Generic Collections #201

jackfirth · 2021-12-16T04:20:46Z

jackfirth
Dec 16, 2021
Collaborator Sponsor

Rhombus needs proper collections, such as lists and sets. This discussion is an informal summary of my design thoughts thus far and the direction I'm heading in.

Terminology

When speaking of collections generally and not specific Racket APIs, here's what I mean by the following terms:

Sequence — a homogeneous container of values, called the sequence elements, that can be accessed one at a time in series
Collection — a sequence whose size is finite
Ordered collection — a collection where the order of elements in the collection matters, and different orderings of the same elements are considered different collections
Unordered collection — a collection where the order of elements in the collection doesn't matter, and different orderings of the same elements are considered the same collection
Sorted collection — an ordered collection where the collection's elements are always in a specific sorted order
List — an ordered collection (example: a checklist of instructions to follow)
Set — an unordered collection that does not allow duplicate elements (example: the collection of packages installed on your machine)
Multiset — an unordered collection of values that allows duplicates (example: a shopping cart full of items)
Mutable collection — a collection that can change over time, gaining or losing elements
Immutable collection — a collection that cannot ever change
Destructive update — a change to a mutable collection
Functional update — a change to an immutable collection where a new, changed collection is created and the original collection is left unchanged
Persistent collection — an immutable collection that supports efficient functional updates

Background

Today Racket has the following collection abstractions:

"Sequences" — a generic interface (using the prop:sequence struct type property, not racket/generic) that's similar to the definition of sequence I used above, except Racket sequences allow each "element" to be an arbitrary number of values, similar to how functions can return multiple values by using the (values ...) form.
"Lists" — persistent linked lists that support efficient inserts and removals at the beginning of the list. Racket lists do not support efficient random access; retrieving the Nth element takes time linear in N. Even just determining the size of a Racket list takes time linear in the length of the list.
Improper lists — linked lists where the last link is another element instead of null, like '(1 2 3 . 4).
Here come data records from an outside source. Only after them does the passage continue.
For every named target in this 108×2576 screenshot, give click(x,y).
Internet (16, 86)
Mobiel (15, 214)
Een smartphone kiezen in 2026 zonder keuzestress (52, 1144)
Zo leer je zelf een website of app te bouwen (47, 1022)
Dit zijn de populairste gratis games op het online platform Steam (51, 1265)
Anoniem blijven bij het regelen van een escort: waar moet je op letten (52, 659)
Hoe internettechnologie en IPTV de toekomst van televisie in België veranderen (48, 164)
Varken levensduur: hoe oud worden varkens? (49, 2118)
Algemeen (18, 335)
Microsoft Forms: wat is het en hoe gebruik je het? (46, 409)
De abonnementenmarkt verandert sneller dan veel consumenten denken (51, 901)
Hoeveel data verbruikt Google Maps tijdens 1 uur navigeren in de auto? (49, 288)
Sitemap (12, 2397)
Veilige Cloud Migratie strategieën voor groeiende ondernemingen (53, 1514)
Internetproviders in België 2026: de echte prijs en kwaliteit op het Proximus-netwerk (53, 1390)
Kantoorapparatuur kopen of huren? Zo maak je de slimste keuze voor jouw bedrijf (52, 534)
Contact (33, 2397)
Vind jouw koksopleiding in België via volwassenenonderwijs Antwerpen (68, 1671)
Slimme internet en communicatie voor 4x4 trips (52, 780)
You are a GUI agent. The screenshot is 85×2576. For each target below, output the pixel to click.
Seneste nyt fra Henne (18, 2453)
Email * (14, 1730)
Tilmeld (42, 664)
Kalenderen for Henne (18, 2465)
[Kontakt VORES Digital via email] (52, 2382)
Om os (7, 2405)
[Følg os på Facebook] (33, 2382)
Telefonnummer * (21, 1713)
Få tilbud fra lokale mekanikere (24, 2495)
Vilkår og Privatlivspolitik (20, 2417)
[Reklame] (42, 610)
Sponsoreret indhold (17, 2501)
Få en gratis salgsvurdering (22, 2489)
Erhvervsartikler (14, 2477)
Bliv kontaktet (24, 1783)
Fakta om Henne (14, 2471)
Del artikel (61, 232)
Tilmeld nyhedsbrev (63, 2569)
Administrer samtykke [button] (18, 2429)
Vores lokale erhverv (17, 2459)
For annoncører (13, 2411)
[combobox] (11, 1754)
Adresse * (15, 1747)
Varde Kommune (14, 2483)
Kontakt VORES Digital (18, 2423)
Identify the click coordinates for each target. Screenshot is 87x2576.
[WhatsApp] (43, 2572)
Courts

Their existence mainly arose as an artifact of Racket's representation of lists as cons pairs without any enforcement that the cdr of the last cons pair is null. They have all the problems of Racket lists and a handful more and come with very few advantages to make up for it.
Vectors — fixed-size contiguous lists that can be either immutable (but not persistent) or mutable. Vectors support constant-time random access.
mlists — mutable linked lists that exist mostly as a legacy API for porting Scheme code. Like ordinary racket lists, random access is linear.
gvectors, or growable vectors — mutable contiguous lists that support efficient insertion at the end of the list via amortization.
Sets — a generic interface (in the sense of racket/generic) for mutable and immutable sets. The default implementation is an immutable set backed by a hash table.

Racket lists, improper lists, vectors, mlists, gvectors, and sets can only be manipulated generically through the prop:sequence protocol and racket/sequence APIs. This protocol only allows iterating list elements one at a time, so determining the size of a list can't be done efficiently through the sequence APIs.

Racket's list implementations also force the user to choose between efficient random access and immutability. In theory one could use immutable vectors, but all of Racket's vector APIs produce mutable vectors by default. Even if you stick with mutable vectors, you're still forced to choose between vectors and gvectors. The latter supports insertion, but the former is better supported. For example, there's no gvector-sort! operation like vector-sort!, so if you want to collect an unknown number of elements one at a time and then sort them, you have to copy the elements from a gvector into a vector partway through.

Proposed interfaces

My general proposal for Rhombus is that we define a few collection interfaces and offer multiple implementations. To start with, I propose this interface hierarchy:

To address mutability, I propose that each collection type — List, Set, and Multiset — come in four flavors: an immutable interface, a mutable interface, a read-only view interface, and a write-only builder interface. The division of operations between these interfaces would look like this:

Queries and other read-only operations go on the view interface.
Functional updates go on the immutable interface, which is a subtype of the view interface.
Destructive updates go on the mutable interface, which is a subtype of the view interface.
The builder interface is for efficiently building immutable collections using destructive updates. Each builder is a mutable object with operations for inserting collection elements into it, but no operations for reading the collection. The builder.build() operation creates an immutable collection from a builder. Builders offer the benefits of immutable collections without the performance costs of persistent updates, provided users are fine with performing all of their insertions in the collection upfront.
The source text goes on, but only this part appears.